The literature review suggests that imaging studies confirmed the clinically suspected diagnosis of insulinoma in 35 cases including ours. The tumors were first detected by MRI in 19 cases, by CT - in 12, by 18 F-DOPA PET - in 3, and ultrasound - in one case. Insulinoma in our patient was first detected by MRI, and later confirmed by ultrasound, CT and PET scans. Surgical removal of the tumor is the best treatment and considered in all cases (31), as it has very high cure rate [10, 17, 20]. Location of the tumor was reported in 47 cases including our case: tumors were found in the head of the pancreas in 14 cases, in the neck and the body - in 16 cases, and in the tail of the pancreas - in 17 cases. The size of resected insulinomas in the pediatric population ranged from 0.7 cm to 9.6 cm (9, 10, 11, 14, 15, 17, 18, 19) (Table 1) and averaged 1.14 cm (17) and 1.26 cm (14) in the noted studies. In our patient, 1.5 cm tumor was resected from the neck of the pancreas that promptly cured hypoglycemia symptoms.

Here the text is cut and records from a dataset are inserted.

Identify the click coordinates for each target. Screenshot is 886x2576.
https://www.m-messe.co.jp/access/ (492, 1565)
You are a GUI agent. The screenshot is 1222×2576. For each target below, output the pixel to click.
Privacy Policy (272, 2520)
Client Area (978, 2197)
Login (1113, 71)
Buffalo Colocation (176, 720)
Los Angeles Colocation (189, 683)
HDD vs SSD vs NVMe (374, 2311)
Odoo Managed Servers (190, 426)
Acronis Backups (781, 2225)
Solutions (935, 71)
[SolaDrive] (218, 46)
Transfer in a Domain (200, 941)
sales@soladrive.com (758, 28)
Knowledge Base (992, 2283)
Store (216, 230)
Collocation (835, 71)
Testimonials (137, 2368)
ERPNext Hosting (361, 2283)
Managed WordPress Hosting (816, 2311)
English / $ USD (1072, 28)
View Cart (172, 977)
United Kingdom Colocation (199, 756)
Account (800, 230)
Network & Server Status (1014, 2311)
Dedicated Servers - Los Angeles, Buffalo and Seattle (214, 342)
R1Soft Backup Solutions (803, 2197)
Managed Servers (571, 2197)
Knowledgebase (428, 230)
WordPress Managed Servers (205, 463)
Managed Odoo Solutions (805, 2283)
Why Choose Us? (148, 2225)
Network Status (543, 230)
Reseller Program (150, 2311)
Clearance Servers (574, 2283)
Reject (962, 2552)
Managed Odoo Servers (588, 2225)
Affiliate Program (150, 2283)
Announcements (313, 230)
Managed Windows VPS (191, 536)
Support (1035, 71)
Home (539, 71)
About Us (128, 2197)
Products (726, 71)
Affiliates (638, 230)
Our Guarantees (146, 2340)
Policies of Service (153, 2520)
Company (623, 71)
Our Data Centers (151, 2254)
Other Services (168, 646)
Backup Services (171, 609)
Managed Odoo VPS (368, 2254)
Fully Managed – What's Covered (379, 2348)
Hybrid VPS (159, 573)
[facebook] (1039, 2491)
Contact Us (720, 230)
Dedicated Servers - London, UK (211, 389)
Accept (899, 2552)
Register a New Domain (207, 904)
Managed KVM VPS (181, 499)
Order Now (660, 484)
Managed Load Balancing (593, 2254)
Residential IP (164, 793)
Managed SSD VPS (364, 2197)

Our case highlights the importance of careful evaluation of biochemical hypoglycemia. The diagnosis of insulinoma could be delayed because the symptoms are often non-specific.. Any patient presenting to the ED with documented Whipple’s triad, should be thoroughly investigated to rule out potentially life threatening exogenous and endogenous hyperinsulinemia and surreptitious use of oral hypoglycemic agents [40]. This patient’s initial presentation to the ED should have warranted a more detailed evaluation with an ultimate goal to establish the cause of hypoglycemia. Careful history (sometimes tracing back for a few months to years) including medication use and the presence of MEN1 in the family, physical examination and biochemical evaluation (serum glucose, insulin, C-peptide and urine and serum drug levels) are the initial steps in establishing a diagnosis and differentiating between the various causes. If hyperinsulinism is suspected, supervised fasting with a glucagon challenge test is the next step [1]. Our patient was discharged after symptomatic treatment, and before the cause of the hypoglycemia was established and was advised to see a pediatric endocrinologist for further investigation. This girl had not returned to her primary care doctor for surveillance physical exams for a few years and therefore could not promptly obtain a referral from him required by state health insurance in order to be evaluated by a pediatric endocrinologist. This situation delayed her access to specialized care and made the family return to the ED instead. Evaluation of her social situation, including health insurance at the initial ED visit may have changed disposition decision and prevented a second hypoglycemia event.